Ex 19,2-6a / Ps 99 / Rm 5,6-11 / Mt 9,36 – 10,6

 

Grosso modo on connaît cet appel des 12. On sait. Jésus appelle pour la mission, il appelle un premier cercle de plus proches qu’il va former pour la mission, – sa mission à lui puisque c’est bien lui dans l’Évangile qu’on voit guérir les malades, expulser les démons, ou ressusciter le fils de la veuve de Naïm ou son ami Lazare…

Ce qui est intéressant à entendre, il me semble, c’est pourquoi il appelle. C’est le début de cette page d’Évangile. Il appelle parce que la moisson est abondante et les ouvriers sont peu nombreux – c’est ce qu’il dit – et il appelle parce qu’il est saisi de compassion devant ces foules qui sont là et dont on nous a dit qu’elles sont « désemparées et abattues comme des brebis sans berger ».

Jésus voit.
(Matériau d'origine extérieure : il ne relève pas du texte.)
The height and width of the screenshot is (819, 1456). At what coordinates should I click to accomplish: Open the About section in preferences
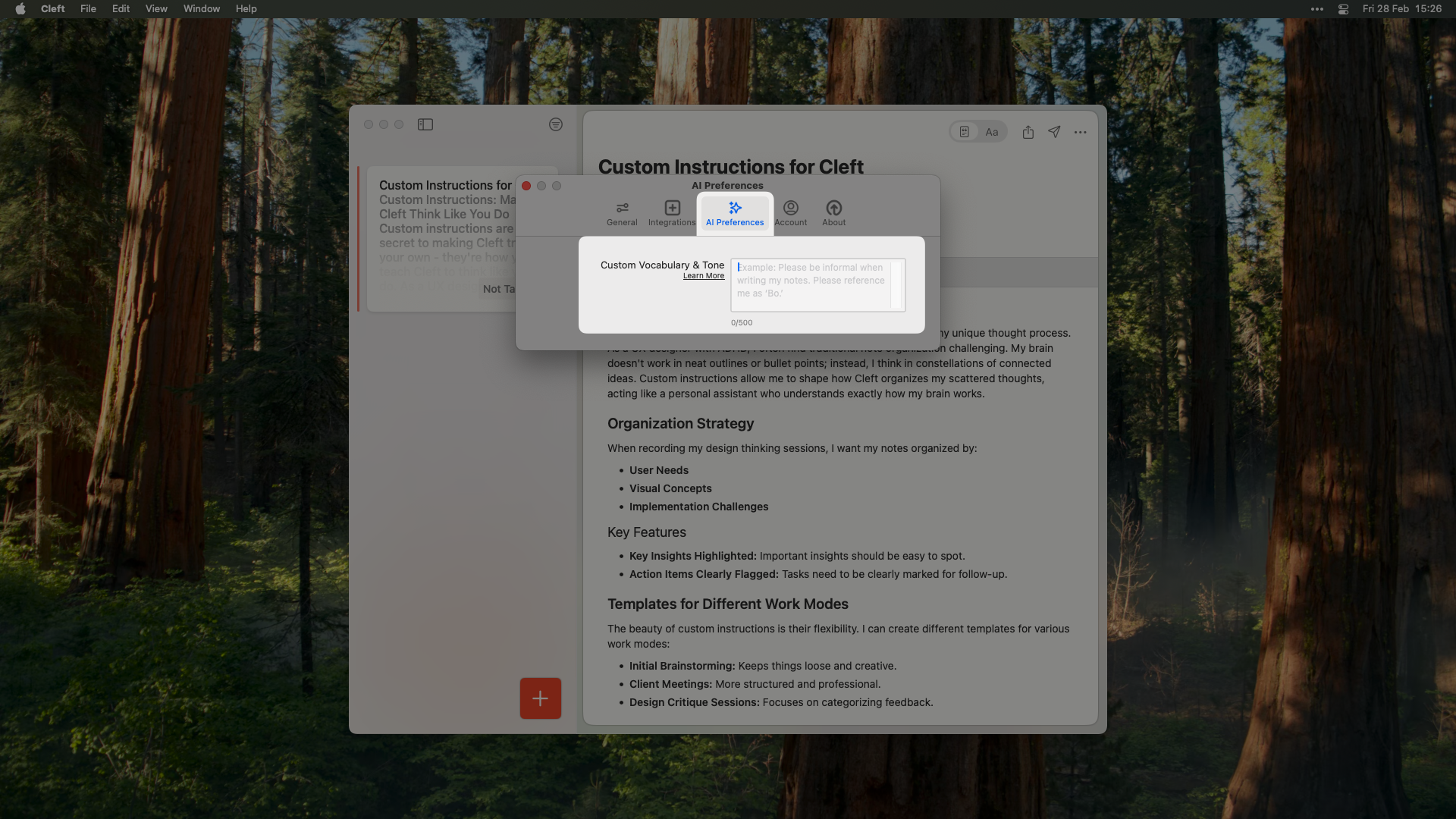pyautogui.click(x=833, y=213)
Jésus se laisse toucher, il est saisi par ces foules qui sont abattues et désemparées car elles ne savent pas comment avancer et quel chemin prendre. Et Jésus les voit, il entend leur fatigue, ça le touche, il est saisi de compassion… ça le prend aux tripes !
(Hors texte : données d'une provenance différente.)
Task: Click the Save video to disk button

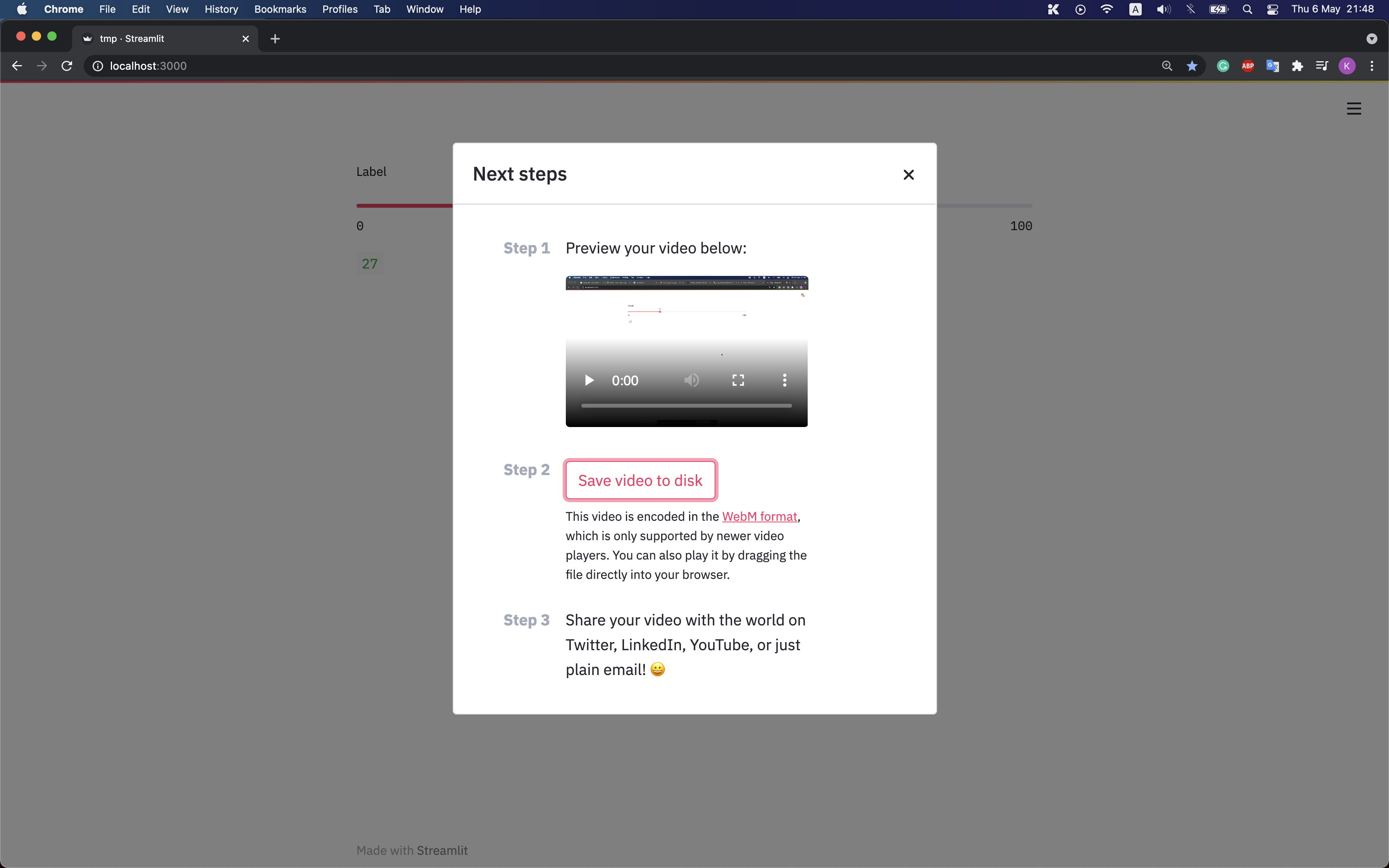Action: [640, 480]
S’il est vraiment le Fils de Dieu, Dieu tout-puissant, on pourrait croire qu’une parole pourrait suffire à indiquer le chemin et à rassasier ces foules. Telle un coup de baguette magique… Mais non, il s’y prend autrement. Il appelle. Il nous associe. Dieu décide d’avoir besoin de nous, il se choisit des proches qu’il va former à sa mission pour être envoyés à ces foules. Et ainsi il va y aller petit à petit, progressivement. Avec quelques-uns d’abord qui eux-mêmes en appelleront et en formeront d’autres. Et puis d’abord en direction des brebis perdues d’Israël avant d’étendre la mission à toutes les nations. Pas à pas, progressivement. Ce qu’il nous faut retenir nous aussi, aujourd’hui : pas à pas, de personne à personne (comme dit le pape François dans La joie de l’Évangile), au fil des rencontres et des évènements…
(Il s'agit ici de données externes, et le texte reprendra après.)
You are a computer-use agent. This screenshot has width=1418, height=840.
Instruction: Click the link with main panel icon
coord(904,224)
En tout cas, je ne sais pas si on se rend vraiment compte, mais Dieu a besoin de nous pour rejoindre chacun. Dieu a besoin de nous. Vous allez me dire qu’on le sait, que ça n’a rien d’un scoop ; mais quand même, pour de vrai, ça n’est pas rien ! Dieu a besoin de nous pour sa moisson, Dieu a besoin de nous pour sa mission.

Et c’est bien la sienne. Ça appelle, il me semble, à croire qu’il donnera ce dont nous avons besoin. Et c’est bien pour cela qu’il faut le prier, lui demander ce dont nous croyons avoir besoin, et accueillir ensuite ce qui sera donné. Comme il voudra. Mais croire qu’il donne et donnera ce dont nous avons besoin. Pas forcément comme nous on aurait voulu, mais comme ça pourra. Et ça se fera.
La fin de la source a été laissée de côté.